### What the exercise asks
Starting with the first line below, extract each line through the one that contains "Given: Click the Network reset link", inclusive, excluding pictures.

### Information shown

---

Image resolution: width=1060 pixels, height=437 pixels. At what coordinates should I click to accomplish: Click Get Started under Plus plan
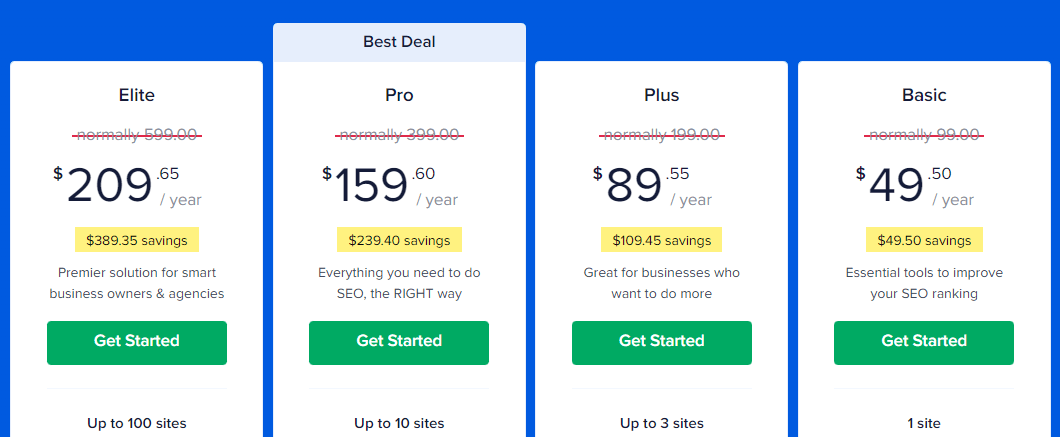[662, 343]
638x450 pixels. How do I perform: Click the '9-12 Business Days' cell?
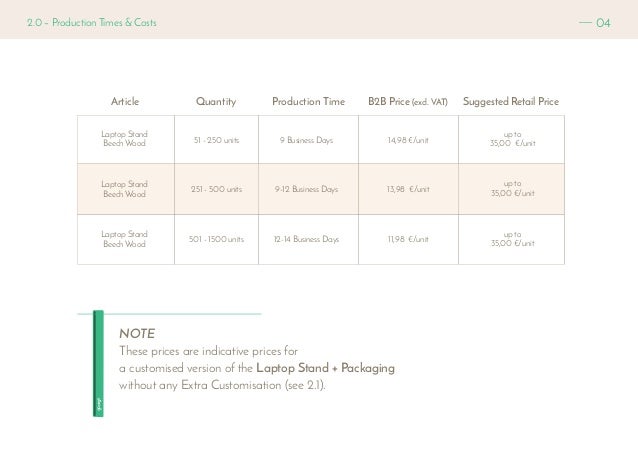306,189
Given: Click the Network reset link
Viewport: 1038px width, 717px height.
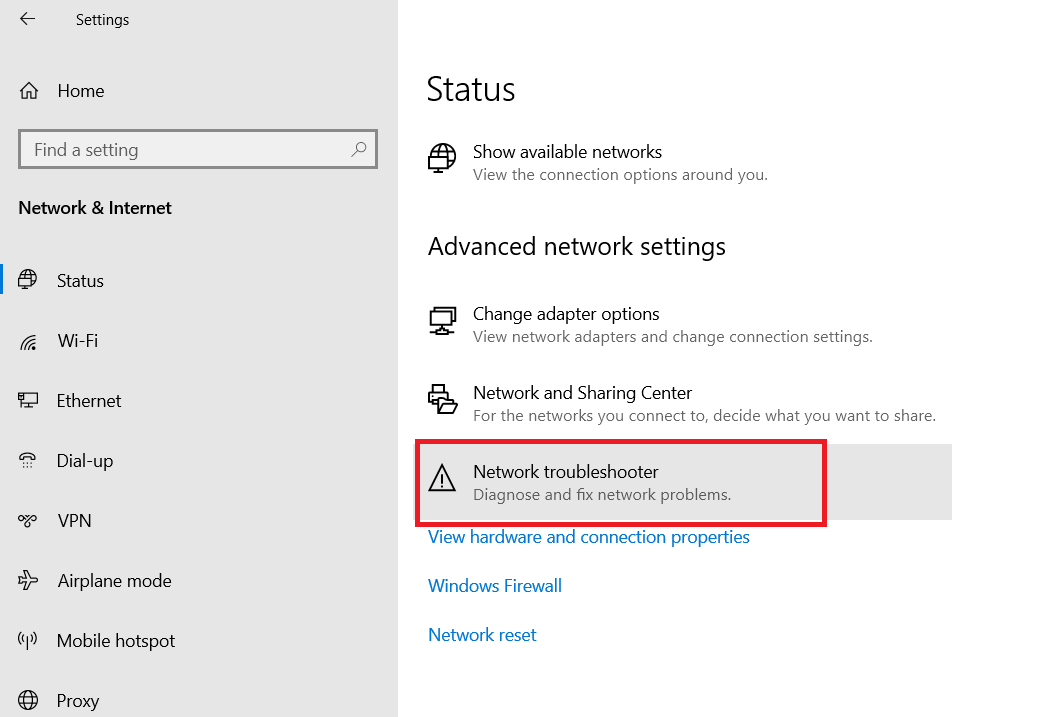Looking at the screenshot, I should (482, 634).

---

### Task solution
Image resolution: width=1060 pixels, height=437 pixels. At what coordinates should I click to accomplish: Click Get Started under Plus plan
[662, 343]
638x450 pixels. How do I perform: Click the '9-12 Business Days' cell?
306,189
Given: Click the Network reset link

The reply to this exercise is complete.